# Excerpted passage:

1\. The backend is non trivial and is getting more complex as we move forward.
It sucks to make users run their own service. Running a full blown server out
of a editor plugin also isn't feasible.

2\. As a user, I don't want to have to deal with firewalls. As a founder, I
don't want to have to deal with supporting users punching holes through their
firewalls.

3\. Peer to peer is very hard for this system; keep in mind, we get cascading
failures with increasing latency as patches fail to get merged and instead
cause conflicts. Conflicts make us drop patches, or try to do the equivalent
of a rebase.

4\. Accounts of some sort are required for access control.

5\. Finally, we are trying to make a sustainable business.

We understand your concerns- we've also been burned by services that shut
down: [https://floobits.com/pledge/](https://floobits.com/pledge/)

------
agentultra
Glad to see more people experimenting in this space!

Currently I'm using sqwiggle + screenhero and it'd be killer if they could
somehow have a baby together.

# Data listing:
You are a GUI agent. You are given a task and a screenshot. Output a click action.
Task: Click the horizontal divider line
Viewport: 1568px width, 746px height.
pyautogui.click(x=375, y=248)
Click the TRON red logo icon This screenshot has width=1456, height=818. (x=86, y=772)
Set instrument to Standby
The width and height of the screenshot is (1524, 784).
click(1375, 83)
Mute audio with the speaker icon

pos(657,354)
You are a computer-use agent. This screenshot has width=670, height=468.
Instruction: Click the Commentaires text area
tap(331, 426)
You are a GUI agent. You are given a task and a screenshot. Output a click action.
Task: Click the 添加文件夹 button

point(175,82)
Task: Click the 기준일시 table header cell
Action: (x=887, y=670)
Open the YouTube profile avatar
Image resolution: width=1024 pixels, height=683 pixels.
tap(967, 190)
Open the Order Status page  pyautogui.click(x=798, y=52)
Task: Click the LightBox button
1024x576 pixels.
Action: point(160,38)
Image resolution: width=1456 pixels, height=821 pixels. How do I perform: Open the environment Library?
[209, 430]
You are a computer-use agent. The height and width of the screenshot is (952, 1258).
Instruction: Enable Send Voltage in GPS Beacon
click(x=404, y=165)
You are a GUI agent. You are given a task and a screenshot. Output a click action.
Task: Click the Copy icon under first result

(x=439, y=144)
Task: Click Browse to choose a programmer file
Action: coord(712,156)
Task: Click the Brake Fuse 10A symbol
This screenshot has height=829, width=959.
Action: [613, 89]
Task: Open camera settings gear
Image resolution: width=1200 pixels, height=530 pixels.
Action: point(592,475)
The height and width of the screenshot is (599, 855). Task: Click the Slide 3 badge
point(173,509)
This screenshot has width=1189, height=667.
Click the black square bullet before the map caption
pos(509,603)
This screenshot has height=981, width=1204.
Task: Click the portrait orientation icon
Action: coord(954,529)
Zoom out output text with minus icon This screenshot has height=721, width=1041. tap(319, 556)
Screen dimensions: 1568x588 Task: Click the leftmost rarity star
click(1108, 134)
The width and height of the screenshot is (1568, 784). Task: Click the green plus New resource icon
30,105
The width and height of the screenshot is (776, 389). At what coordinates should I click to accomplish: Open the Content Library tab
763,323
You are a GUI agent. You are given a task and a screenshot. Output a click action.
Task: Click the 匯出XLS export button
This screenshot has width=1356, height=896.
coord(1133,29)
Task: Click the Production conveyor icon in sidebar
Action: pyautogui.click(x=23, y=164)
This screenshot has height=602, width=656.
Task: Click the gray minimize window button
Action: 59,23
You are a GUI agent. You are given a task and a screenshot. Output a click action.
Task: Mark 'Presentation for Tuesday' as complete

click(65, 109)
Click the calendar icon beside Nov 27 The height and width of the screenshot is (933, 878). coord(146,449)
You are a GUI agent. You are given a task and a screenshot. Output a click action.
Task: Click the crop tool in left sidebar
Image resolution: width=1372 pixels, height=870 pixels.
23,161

# Short task:
Check each statement against the forum thread, answering yes or no and quoting the words that decide it: (a) running a full server from an editor plugin is described as workable; (b) some kind of account is needed for access control; (c) agentultra currently uses sqwiggle along with screenhero. Rely only on the forum thread and set the material aside.

# Task answer:
(a) No: "Running a full blown server out of a editor plugin also isn't feasible."
(b) Yes: "Accounts of some sort are required for access control."
(c) Yes: "Currently I'm using sqwiggle + screenhero"